Ataques ucranianos com drones contra refinarias de petróleo reduziram a capacidade de processamento do país e provocaram filas em postos de gasolina em diferentes regiões.
A ofensiva contra a infraestrutura energética russa se intensificou nos últimos meses, com drones ucranianos alcançando instalações cada vez mais distantes da fronteira. O objetivo de Kiev é pressionar a capacidade de Moscou de financiar e sustentar a guerra.
Ataques atingem refinarias estratégicas
A Ucrânia aumentou o uso de drones e mísseis contra instalações de energia russas.
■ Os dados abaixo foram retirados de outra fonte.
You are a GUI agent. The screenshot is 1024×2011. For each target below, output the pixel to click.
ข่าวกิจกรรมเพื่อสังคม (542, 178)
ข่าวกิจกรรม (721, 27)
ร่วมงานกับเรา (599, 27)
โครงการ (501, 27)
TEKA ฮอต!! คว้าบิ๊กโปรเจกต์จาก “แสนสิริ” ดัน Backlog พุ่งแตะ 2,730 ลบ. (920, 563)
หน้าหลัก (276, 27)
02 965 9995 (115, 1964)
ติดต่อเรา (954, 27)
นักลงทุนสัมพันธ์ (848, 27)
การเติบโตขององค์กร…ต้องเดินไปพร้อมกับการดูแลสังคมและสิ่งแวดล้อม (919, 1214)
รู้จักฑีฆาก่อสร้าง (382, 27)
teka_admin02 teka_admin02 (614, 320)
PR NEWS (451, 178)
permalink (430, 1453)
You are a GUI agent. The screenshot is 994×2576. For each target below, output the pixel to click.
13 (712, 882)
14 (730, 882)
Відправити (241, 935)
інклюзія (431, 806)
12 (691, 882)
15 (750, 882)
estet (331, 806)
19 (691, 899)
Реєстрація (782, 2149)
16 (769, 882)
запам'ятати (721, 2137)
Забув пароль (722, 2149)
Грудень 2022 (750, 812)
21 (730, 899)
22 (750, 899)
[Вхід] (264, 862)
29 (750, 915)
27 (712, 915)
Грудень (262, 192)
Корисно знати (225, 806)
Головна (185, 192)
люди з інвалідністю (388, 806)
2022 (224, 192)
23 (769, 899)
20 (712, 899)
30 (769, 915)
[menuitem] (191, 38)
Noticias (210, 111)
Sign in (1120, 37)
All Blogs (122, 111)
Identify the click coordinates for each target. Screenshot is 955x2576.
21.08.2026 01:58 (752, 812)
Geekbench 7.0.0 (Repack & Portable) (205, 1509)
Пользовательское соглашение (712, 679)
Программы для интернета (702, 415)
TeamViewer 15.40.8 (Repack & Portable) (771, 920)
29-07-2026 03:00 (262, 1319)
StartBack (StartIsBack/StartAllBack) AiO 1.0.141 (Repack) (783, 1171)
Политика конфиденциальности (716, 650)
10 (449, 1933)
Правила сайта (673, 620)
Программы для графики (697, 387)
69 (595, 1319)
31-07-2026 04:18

Um dos episódios mais importantes ocorreu em 18 de junho, quando um ataque atingiu a principal refinaria de Moscou, superando camadas de defesa aérea do país.
Os ataques também alcançaram unidades de processamento de petróleo em regiões distantes, incluindo a Sibéria, a mais de 1.900 quilômetros da capital russa.
Governo avalia importar combustível
A redução da produção levou o governo russo a considerar medidas como importação de gasolina e restrições às exportações de diesel para evitar agravamento do problema.
A Rússia é uma das maiores produtoras de petróleo do mundo, mas sua rede de refinarias é fundamental para transformar o petróleo bruto em combustíveis usados internamente.
Especialistas apontam que ataques prolongados podem afetar a logística, aumentar custos e pressionar a economia russa.
Guerra chega ao cotidiano dos russos
Durante grande parte do conflito, os efeitos da guerra foram mais sentidos em áreas próximas ao front.
A onda de ataques contra a infraestrutura energética mudou esse cenário ao atingir serviços que fazem parte da rotina da população.
Filas em postos e preocupação com abastecimento aumentam a pressão sobre o Kremlin, que até agora buscava transmitir uma imagem de estabilidade econômica e controle interno.
Ucrânia amplia estratégia contra energia russa
Kiev afirma que ataques contra refinarias e instalações de energia são uma resposta legítima à invasão russa e buscam reduzir recursos destinados à guerra.
Moscou, por sua vez, acusa a Ucrânia de atacar infraestrutura civil e tem respondido com novos ataques contra instalações ucranianas.